*EXERCISE AIM:*
Beginning with the line that holds "[button] (1498, 63)" in the data below, give again every line through the one that holds "[Decrement] (969, 1098)", exactly as written.

*RECORD SET:*
====

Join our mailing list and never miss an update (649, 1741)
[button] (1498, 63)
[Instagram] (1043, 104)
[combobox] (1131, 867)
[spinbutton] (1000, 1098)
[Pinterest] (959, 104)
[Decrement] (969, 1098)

====

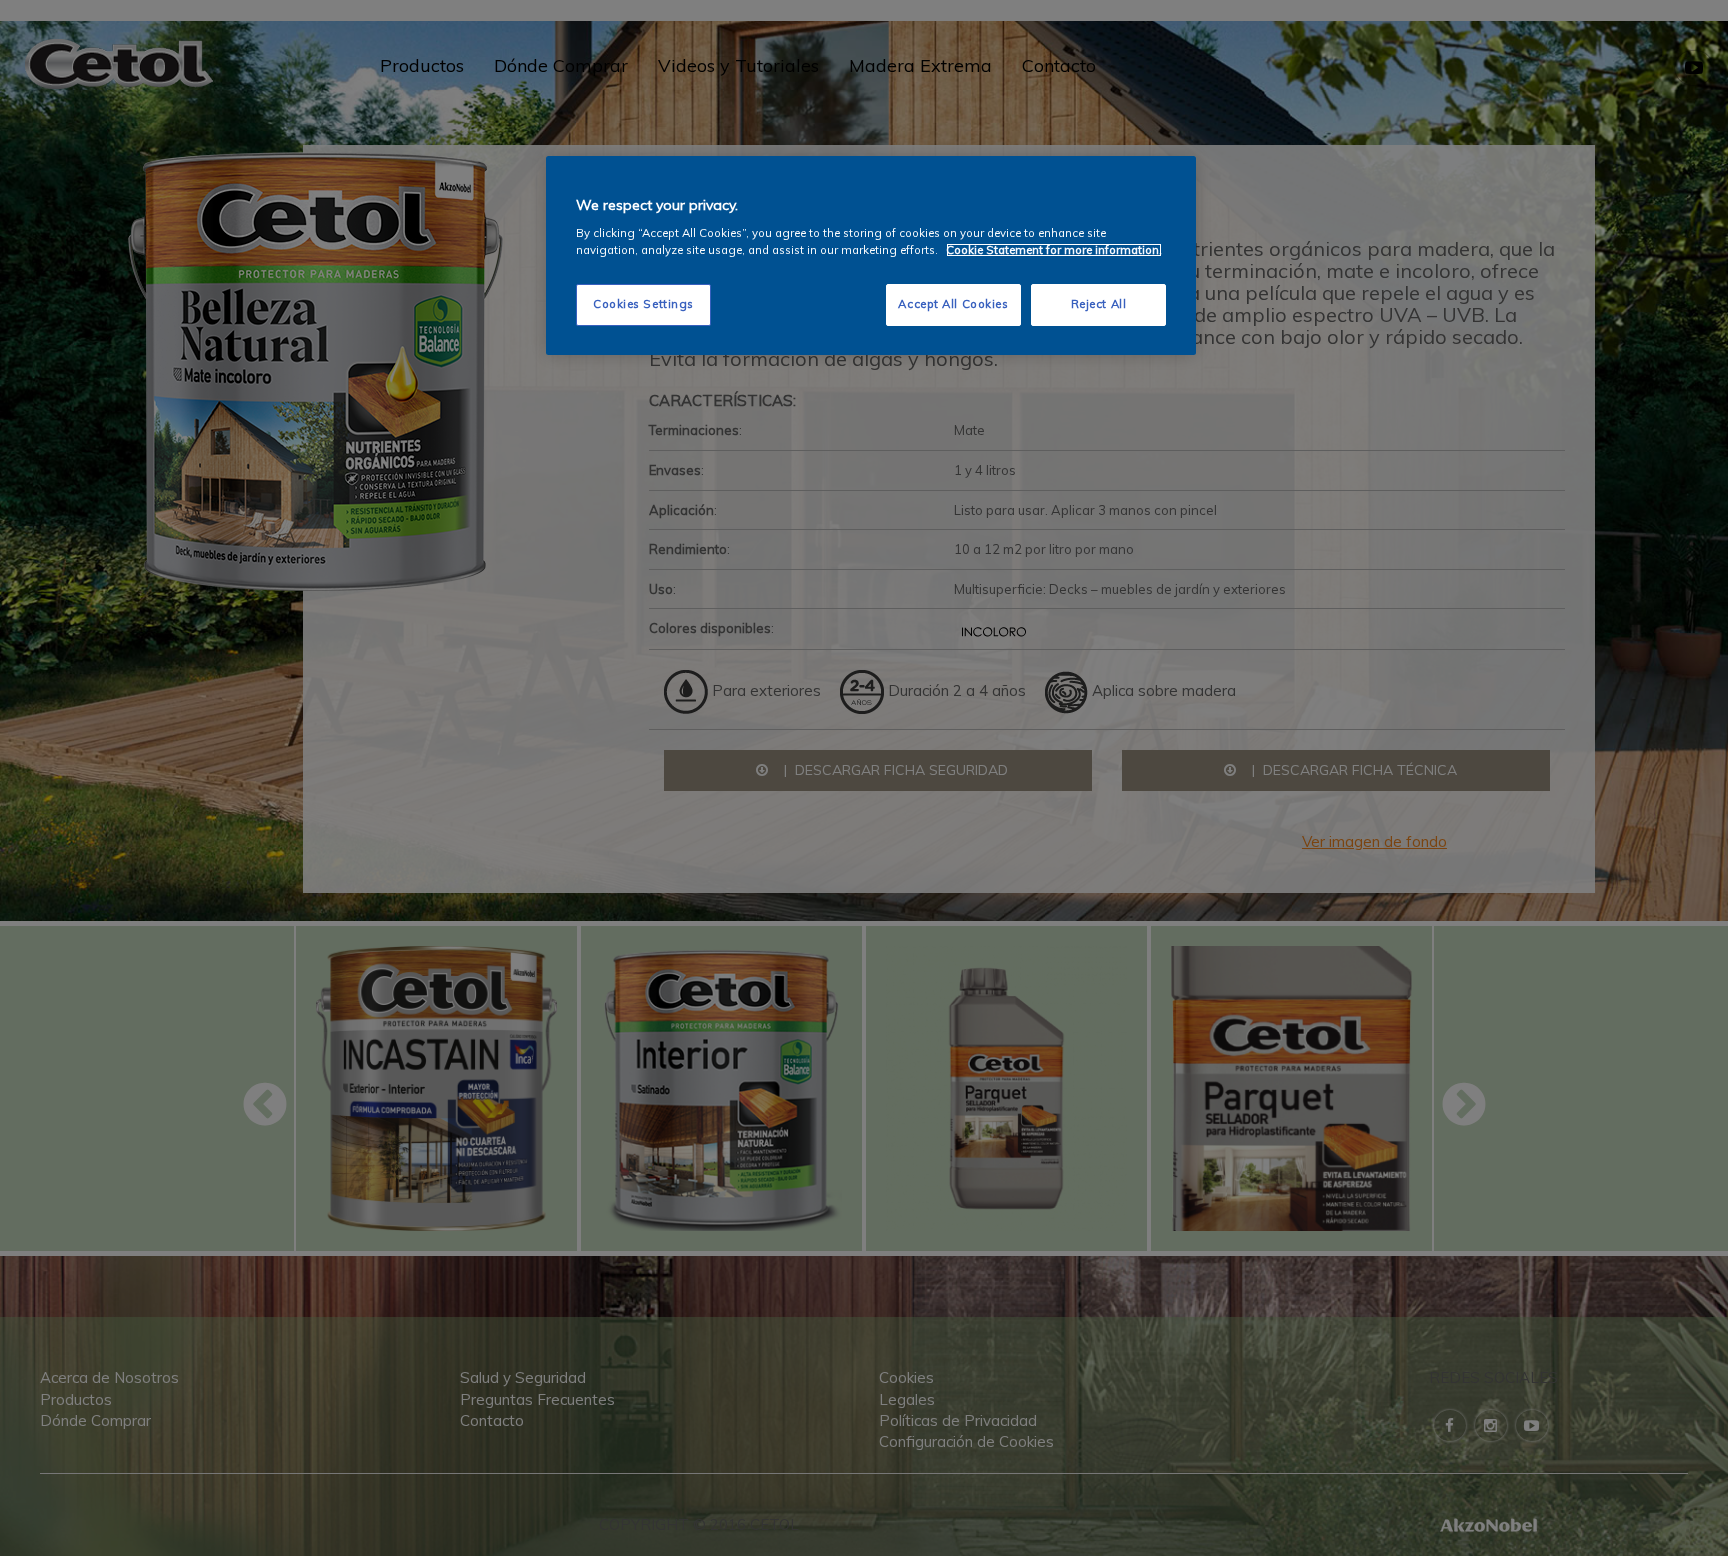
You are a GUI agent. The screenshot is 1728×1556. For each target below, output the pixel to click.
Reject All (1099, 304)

====

*SOLUTION TO THIS PROBLEM:*
[button] (1498, 63)
[Instagram] (1043, 104)
[combobox] (1131, 867)
[spinbutton] (1000, 1098)
[Pinterest] (959, 104)
[Decrement] (969, 1098)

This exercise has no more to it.